• Required actions
**A)** Reproduce the Linera protocol text in full, word for word.
**B)** In the entries, from the line with "You are a computer-use" through the end of the entries, change "column header" to "column title" and keep everything else the same. Return only those lines, without the pictures.

• Page extract
Finally, to query the counter value, run:

query {
  value
}

This will return a value of 42, which is the initialization argument we specified when deploying our application.

The Linera Protocol

We now describe the main concepts of the Linera protocol in more details.

Overview

Linera is a decentralized infrastructure optimized for Web3 applications that require guaranteed performance for an unlimited number of active users.

The core idea of the Linera protocol is to run many lightweight blockchains, called microchains, in parallel in a single set of validators.

How does it work?

In Linera, user wallets operate their own microchains. The owner of a chain chooses when to add new blocks to the chain and what goes inside the blocks. Such chains with a single user are called user chains.

Users may add new blocks to their chains in order to process incoming messages from other chains or to execute secure operations on their accounts, for instance to transfer assets to another user.

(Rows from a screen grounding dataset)

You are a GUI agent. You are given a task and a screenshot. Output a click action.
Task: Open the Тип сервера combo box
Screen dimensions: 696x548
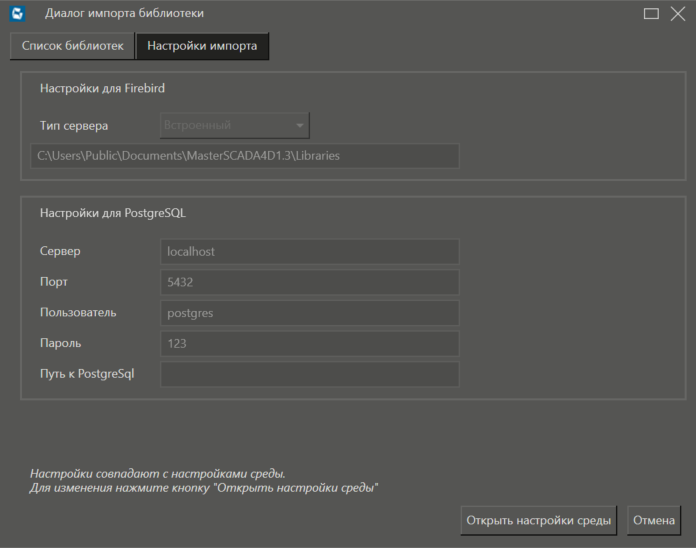[x=234, y=125]
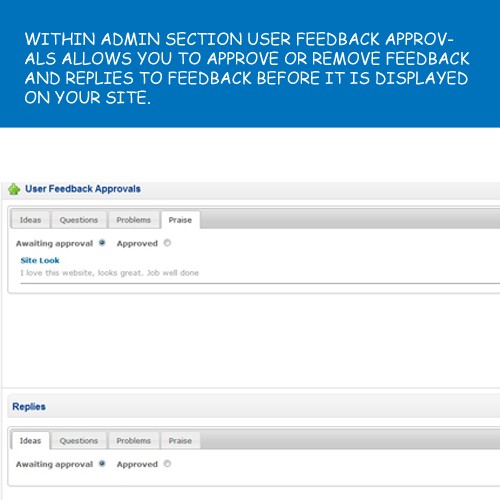Click the green User Feedback Approvals icon

(14, 189)
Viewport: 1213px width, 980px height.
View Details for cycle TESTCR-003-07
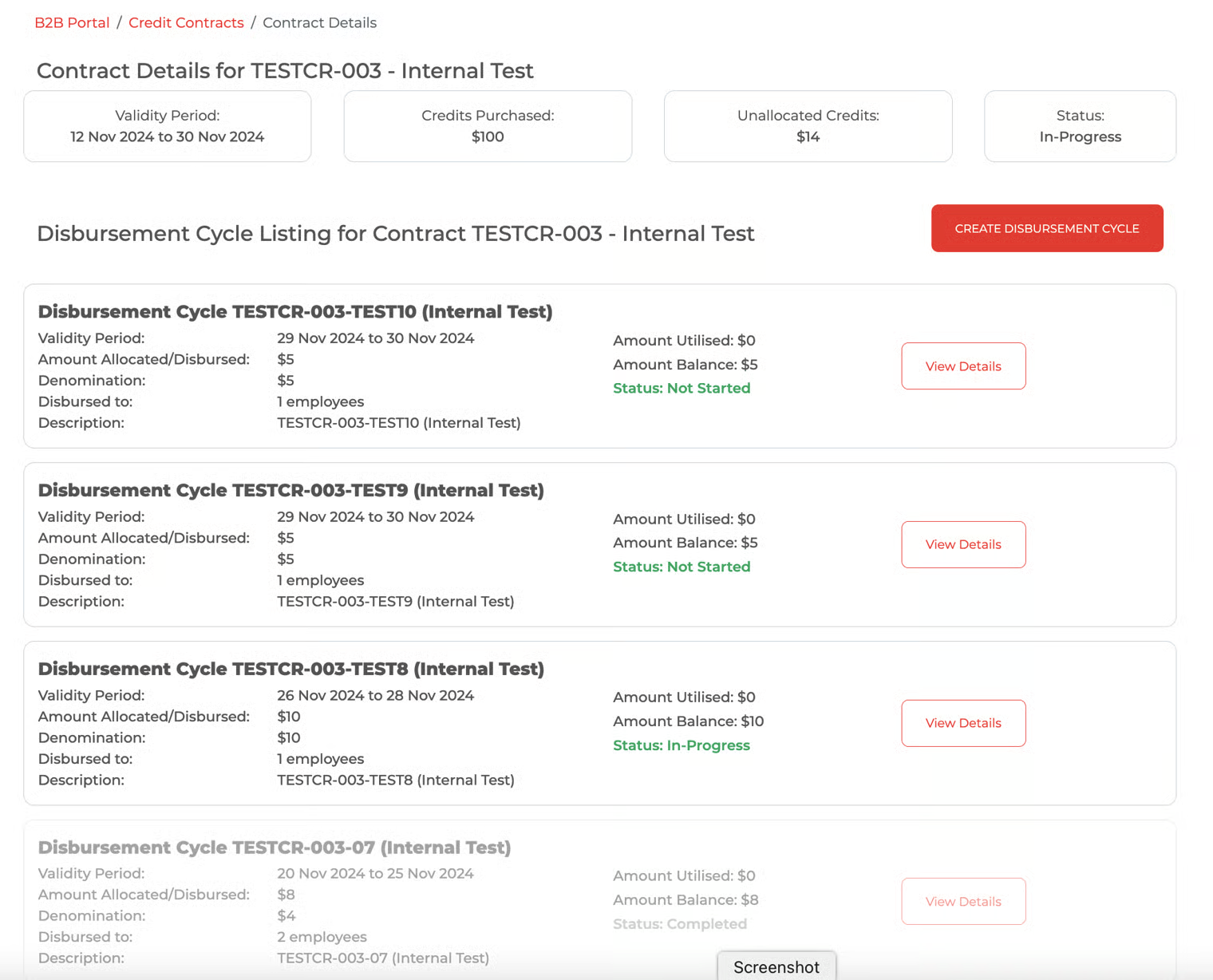pyautogui.click(x=963, y=902)
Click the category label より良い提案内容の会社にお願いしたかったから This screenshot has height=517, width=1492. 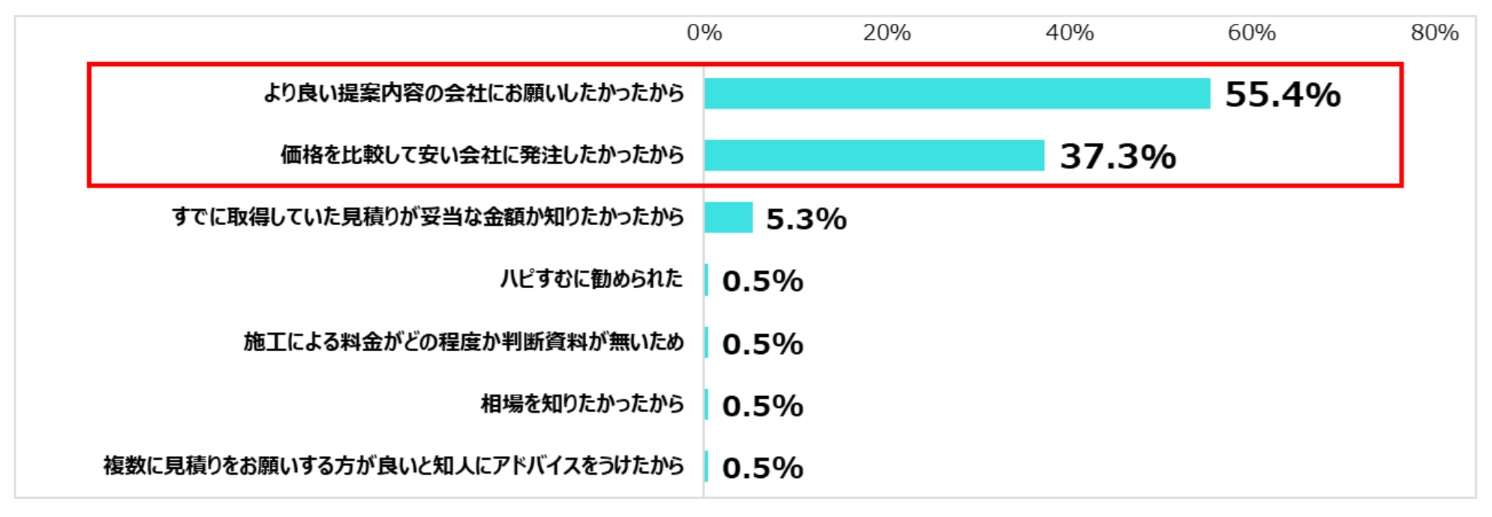(474, 94)
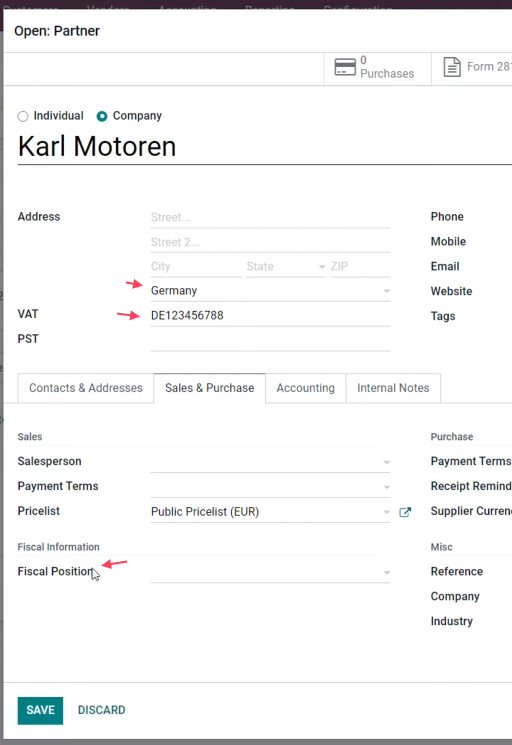Open the State dropdown arrow
The width and height of the screenshot is (512, 745).
pyautogui.click(x=322, y=267)
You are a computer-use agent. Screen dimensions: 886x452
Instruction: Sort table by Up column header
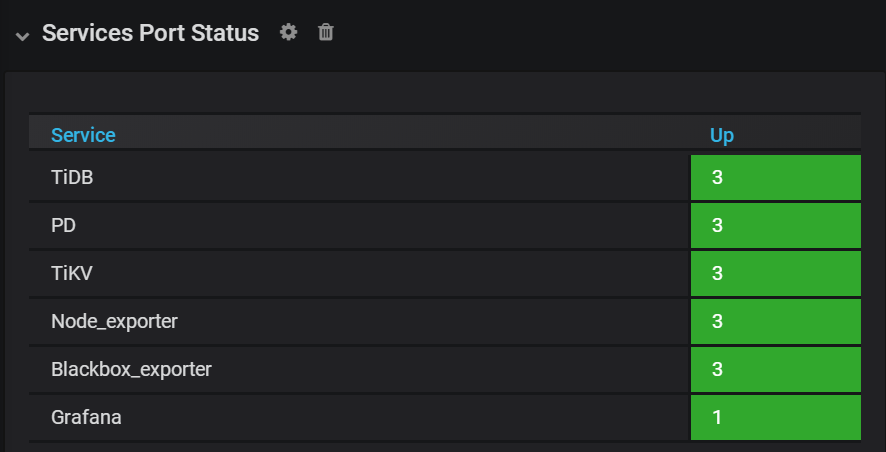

• The responses
**A)**
Finally, to query the counter value, run:

query {
  value
}

This will return a value of 42, which is the initialization argument we specified when deploying our application.

The Linera Protocol

We now describe the main concepts of the Linera protocol in more details.

Overview

Linera is a decentralized infrastructure optimized for Web3 applications that require guaranteed performance for an unlimited number of active users.

The core idea of the Linera protocol is to run many lightweight blockchains, called microchains, in parallel in a single set of validators.

How does it work?

In Linera, user wallets operate their own microchains. The owner of a chain chooses when to add new blocks to the chain and what goes inside the blocks. Such chains with a single user are called user chains.

Users may add new blocks to their chains in order to process incoming messages from other chains or to execute secure operations on their accounts, for instance to transfer assets to another user.

**B)**
You are a computer-use agent. Screen dimensions: 886x452
Instruction: Sort table by Up column title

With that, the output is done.